14 That leads me into the question of penalty and what might further be done. It is plain that the business activities on this site have been causing real problems for the neighbourhood. This is not surprising given the nature of the activity and the fact that it would seem that it is very difficult to carry out that activity in a commercially acceptable way and in a manner which does not cause problems for the local people. However, the company and Mr Patterson chose this site knowing of the relationship it has to neighbouring residential and other property and, accordingly, have entered into their commercial dealings in circumstances where they must accept obligations to protect the amenity of the neighbourhood. If that cannot be done, the alternative must be for either the business to close entirely or for it to be moved to another and more appropriate site. My understanding is that arrangements are being pursued to take the business to another site, although I am told without any evidence but I accept I am told with good intent, that it may take 12 months for the business to be relocated.
15 The breaches which have occurred are, in my opinion serious. The Council, mindful of the location of this proposed activity when granting development consent, was careful to impose conditions designed particularly to protect the amenity of the local people from noise vibration and smell. The breaches which have occurred have been knowing breaches over a continuing period of time, in circumstances where both respondents must have been aware that their activities were causing difficulties, inconvenience and serious intrusion into the amenity of some of the neighbours. Bound as they were by the orders of the Court, their responsibility was to ensure that those orders were obeyed.
16 In that respect, they have failed and I am satisfied, without any doubt, that they have knowingly failed to meet their obligations. In those circumstances, in my opinion, it is appropriate to impose a penalty in a monetary sum which should be a total sum of $50,000.
17 After the evidence and submissions were concluded in this matter yesterday and it was plain that the alleged contempts had been proven, I discussed with counsel what arrangements, if any, might be made, apart from the question of penalty, which would ensure that the premises operated in the future, in accordance with the obligations imposed by the conditions. Almost as soon as the question was raised, an offer was made by the respondents to engage a manager to supervise the future operation of the premises and ensure that it complied with the conditions. That offer has now been reduced to a written document expressed as an undertaking which provides for the engagement of a manager and also for an environmental consultant to be engaged to assist in ensuring that the obligations imposed by the consent are honoured. In my opinion, this is a significant, and will be a costly, offer but one which, in my opinion, if the activities are to continue on the present site for any period of time, is appropriate.

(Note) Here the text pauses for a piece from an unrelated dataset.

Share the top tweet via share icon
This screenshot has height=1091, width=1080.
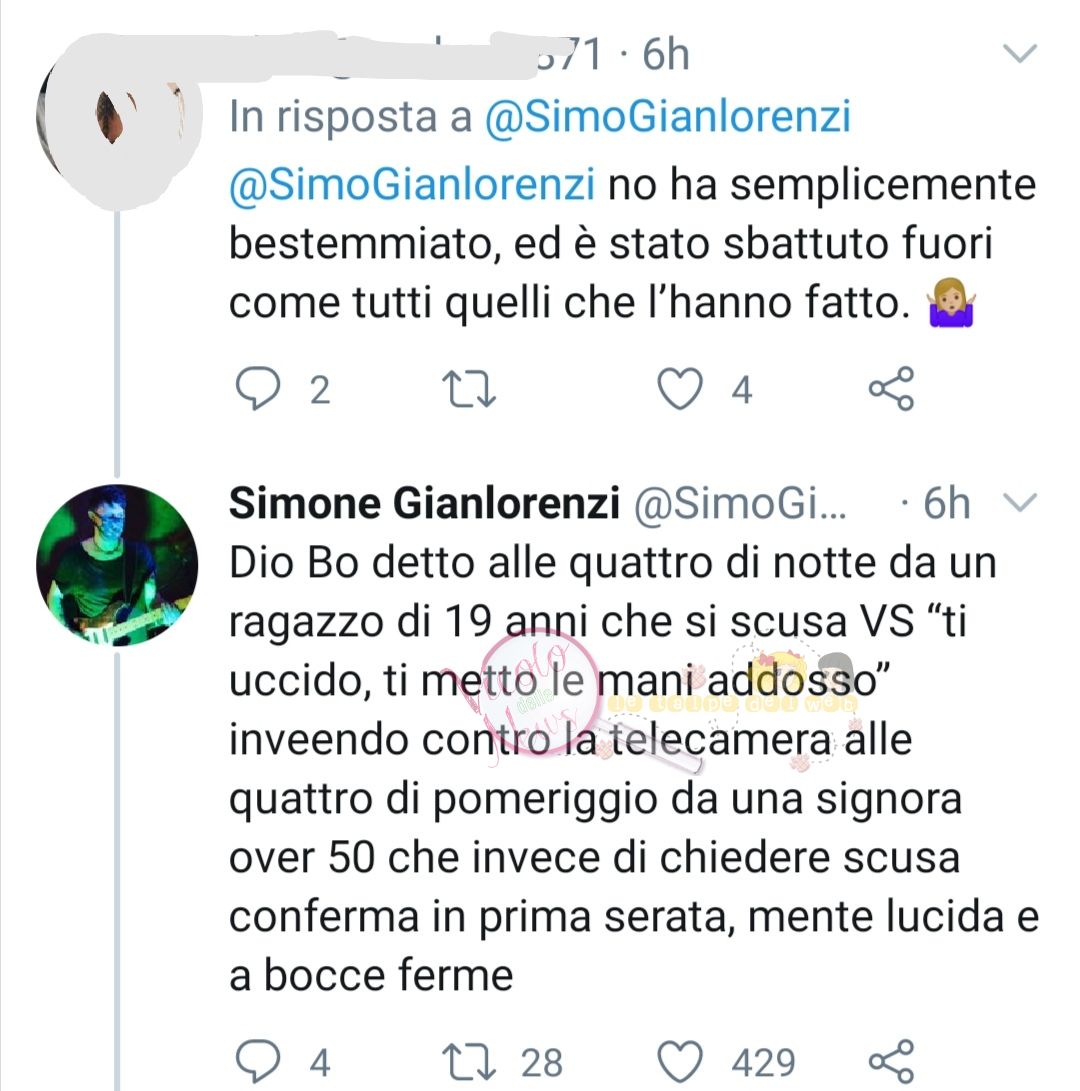point(890,389)
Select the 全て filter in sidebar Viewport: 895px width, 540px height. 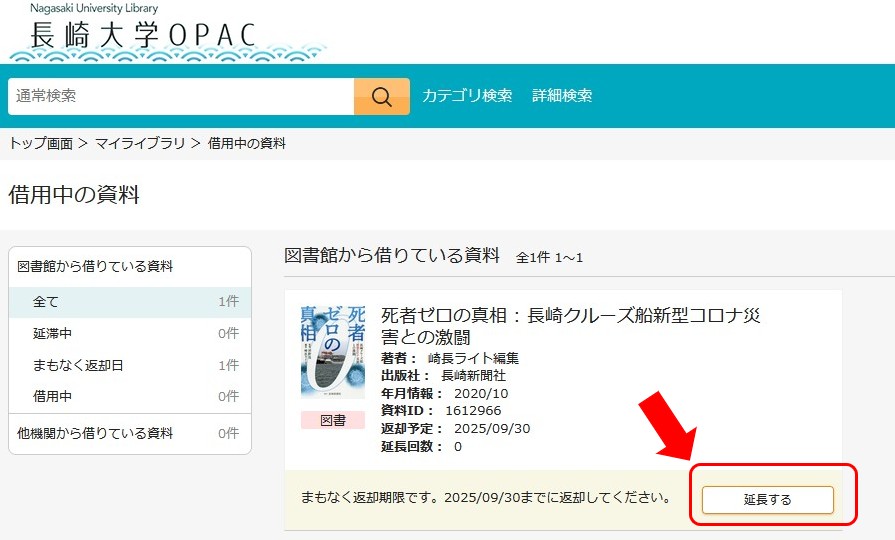(46, 302)
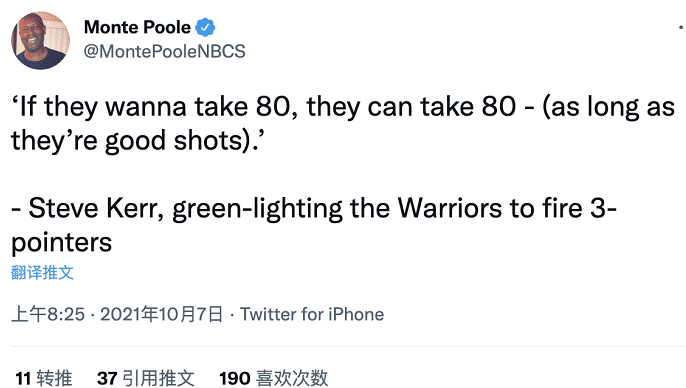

18 Having regard to that offer, I believe it appropriate to suspend the obligation to pay that penalty sum for a period of time. If, during that period, the proposed regime is implemented and, accordingly, the premises operate in a satisfactory fashion, I would entertain an application that the respondents be relieved of either the whole or part of their obligations in relation to the penalty sum.
19 I will formally note that I am satisfied that the contempt, as alleged, has been proven in relation to both respondents. I note the undertaking from the respondents to employ a manager and an environmental consultant to supervise the future operation of the premises. Although I have indicated that, in my opinion, a penalty of $50,000 would be appropriate, I will defer passing sentence in relation to matters of penalty for a period at this stage of three months which takes us to 5 April 2005 at 9.15am. I give liberty to either party to apply on two days notice.
20 I order the respondents to pay the applicant's costs of these contempt proceedings.